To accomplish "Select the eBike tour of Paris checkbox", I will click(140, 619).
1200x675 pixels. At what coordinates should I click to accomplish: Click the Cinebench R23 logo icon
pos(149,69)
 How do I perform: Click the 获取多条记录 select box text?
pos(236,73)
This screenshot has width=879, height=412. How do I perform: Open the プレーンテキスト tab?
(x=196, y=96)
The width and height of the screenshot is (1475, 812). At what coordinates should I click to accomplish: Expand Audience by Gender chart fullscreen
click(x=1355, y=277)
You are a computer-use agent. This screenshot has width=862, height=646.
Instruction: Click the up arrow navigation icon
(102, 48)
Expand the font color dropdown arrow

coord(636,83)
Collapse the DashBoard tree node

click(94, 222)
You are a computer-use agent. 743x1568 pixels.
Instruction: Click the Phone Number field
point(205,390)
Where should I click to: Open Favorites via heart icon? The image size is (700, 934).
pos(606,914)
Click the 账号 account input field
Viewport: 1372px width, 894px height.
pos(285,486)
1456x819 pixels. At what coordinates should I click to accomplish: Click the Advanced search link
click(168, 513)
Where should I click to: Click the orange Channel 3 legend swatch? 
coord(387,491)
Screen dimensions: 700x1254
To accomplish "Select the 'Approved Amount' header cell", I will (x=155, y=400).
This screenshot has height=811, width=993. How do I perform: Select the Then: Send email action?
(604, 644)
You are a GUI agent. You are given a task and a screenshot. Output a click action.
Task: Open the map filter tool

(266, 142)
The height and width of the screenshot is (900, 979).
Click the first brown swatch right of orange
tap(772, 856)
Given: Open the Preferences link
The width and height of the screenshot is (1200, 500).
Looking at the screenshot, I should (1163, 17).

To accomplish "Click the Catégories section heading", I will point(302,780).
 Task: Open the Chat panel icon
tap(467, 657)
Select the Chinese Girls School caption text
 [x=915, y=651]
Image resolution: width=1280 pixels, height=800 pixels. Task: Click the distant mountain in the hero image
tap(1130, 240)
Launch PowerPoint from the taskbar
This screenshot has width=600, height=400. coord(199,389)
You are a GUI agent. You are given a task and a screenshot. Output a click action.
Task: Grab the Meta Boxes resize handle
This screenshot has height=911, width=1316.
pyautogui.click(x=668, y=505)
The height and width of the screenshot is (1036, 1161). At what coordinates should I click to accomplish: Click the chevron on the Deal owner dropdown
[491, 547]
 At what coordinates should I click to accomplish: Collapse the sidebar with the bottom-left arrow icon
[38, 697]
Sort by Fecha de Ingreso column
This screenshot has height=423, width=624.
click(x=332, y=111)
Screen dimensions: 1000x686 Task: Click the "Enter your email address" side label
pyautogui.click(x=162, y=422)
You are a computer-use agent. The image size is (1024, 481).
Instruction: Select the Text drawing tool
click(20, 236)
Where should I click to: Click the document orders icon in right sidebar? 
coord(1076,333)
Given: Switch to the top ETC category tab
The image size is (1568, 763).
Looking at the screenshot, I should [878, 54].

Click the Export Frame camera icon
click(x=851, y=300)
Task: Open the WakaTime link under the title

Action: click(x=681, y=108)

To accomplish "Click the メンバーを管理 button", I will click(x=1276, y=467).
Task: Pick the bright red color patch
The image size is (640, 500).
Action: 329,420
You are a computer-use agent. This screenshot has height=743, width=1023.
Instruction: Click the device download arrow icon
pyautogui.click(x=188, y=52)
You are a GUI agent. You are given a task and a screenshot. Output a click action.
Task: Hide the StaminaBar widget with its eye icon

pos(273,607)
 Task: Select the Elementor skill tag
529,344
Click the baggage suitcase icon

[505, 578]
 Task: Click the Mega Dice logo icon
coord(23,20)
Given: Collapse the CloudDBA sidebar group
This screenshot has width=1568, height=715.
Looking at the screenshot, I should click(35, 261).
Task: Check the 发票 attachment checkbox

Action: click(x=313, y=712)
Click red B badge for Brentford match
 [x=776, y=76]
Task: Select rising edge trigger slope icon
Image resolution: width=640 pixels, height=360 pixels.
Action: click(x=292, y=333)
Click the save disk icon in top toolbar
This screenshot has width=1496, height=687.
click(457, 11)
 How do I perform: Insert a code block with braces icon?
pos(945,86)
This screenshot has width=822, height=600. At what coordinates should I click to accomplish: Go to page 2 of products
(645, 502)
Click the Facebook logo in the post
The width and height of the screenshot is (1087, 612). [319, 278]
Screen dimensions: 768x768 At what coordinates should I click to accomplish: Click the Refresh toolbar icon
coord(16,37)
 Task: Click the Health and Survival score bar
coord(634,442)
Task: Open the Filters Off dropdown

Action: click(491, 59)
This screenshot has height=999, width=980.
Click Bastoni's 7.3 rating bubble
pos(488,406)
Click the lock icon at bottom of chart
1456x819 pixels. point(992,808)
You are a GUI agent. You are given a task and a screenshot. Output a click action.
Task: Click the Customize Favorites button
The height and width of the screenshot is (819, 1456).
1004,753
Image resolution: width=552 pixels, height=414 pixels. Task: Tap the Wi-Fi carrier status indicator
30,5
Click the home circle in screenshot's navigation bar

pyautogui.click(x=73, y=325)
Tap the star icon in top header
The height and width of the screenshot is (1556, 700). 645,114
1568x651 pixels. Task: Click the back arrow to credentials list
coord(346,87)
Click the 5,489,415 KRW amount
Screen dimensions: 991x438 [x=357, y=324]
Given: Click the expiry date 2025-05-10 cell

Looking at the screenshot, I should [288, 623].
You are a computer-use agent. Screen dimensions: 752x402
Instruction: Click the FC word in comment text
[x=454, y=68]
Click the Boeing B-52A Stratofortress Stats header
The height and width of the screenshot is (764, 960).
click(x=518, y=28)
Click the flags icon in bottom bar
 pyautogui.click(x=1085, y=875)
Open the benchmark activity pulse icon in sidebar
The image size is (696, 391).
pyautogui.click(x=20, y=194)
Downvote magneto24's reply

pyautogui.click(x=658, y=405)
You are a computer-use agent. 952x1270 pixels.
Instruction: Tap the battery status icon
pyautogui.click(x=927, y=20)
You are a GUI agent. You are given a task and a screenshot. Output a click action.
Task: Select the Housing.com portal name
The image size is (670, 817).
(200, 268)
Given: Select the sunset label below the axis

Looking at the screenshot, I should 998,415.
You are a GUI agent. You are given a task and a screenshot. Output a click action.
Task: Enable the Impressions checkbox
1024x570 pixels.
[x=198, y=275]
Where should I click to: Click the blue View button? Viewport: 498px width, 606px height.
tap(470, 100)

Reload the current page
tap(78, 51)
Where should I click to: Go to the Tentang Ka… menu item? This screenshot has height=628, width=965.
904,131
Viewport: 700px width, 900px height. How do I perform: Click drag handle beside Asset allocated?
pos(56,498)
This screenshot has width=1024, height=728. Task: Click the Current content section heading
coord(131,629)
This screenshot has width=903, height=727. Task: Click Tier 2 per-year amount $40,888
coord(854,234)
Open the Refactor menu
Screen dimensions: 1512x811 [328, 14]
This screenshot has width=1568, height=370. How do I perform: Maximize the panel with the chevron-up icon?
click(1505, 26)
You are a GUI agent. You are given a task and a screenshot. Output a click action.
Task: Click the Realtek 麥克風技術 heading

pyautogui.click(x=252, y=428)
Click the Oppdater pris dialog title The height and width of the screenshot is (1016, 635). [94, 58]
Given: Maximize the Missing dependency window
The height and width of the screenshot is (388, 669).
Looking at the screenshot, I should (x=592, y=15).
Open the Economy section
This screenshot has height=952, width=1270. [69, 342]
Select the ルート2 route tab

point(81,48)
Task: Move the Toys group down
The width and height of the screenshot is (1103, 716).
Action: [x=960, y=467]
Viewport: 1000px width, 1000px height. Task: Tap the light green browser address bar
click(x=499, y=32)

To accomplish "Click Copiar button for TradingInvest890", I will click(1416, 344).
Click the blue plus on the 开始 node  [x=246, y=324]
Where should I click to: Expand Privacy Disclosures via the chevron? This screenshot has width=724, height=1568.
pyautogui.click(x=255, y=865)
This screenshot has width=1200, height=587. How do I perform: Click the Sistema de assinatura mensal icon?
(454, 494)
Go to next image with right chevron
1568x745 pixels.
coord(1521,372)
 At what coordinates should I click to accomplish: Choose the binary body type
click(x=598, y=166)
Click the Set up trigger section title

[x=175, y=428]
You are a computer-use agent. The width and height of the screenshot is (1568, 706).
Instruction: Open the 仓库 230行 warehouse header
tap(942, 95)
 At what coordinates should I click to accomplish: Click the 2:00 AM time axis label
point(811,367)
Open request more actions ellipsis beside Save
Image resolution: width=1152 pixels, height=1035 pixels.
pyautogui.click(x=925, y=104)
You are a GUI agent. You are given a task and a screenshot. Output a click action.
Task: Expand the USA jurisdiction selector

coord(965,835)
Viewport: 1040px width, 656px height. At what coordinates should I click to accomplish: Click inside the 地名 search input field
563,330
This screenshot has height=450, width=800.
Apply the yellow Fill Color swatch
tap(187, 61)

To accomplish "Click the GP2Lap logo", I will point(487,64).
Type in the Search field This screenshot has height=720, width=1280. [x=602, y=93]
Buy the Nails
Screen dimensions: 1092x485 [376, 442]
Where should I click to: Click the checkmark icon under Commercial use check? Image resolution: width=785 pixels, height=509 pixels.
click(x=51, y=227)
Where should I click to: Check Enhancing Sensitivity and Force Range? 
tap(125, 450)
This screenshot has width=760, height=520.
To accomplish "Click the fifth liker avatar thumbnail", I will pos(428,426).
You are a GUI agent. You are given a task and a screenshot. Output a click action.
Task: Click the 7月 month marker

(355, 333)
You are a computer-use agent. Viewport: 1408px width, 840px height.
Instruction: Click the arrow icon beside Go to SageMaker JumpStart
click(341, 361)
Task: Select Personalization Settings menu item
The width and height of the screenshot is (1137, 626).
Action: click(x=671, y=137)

____________

WHAT TO PRODUCE >>
The required output is the line containing "The width and height of the screenshot is (1137, 626)." through the last line of the records above, each copied exactly and nothing more.

RESULT >>
The width and height of the screenshot is (1137, 626).
Action: click(x=671, y=137)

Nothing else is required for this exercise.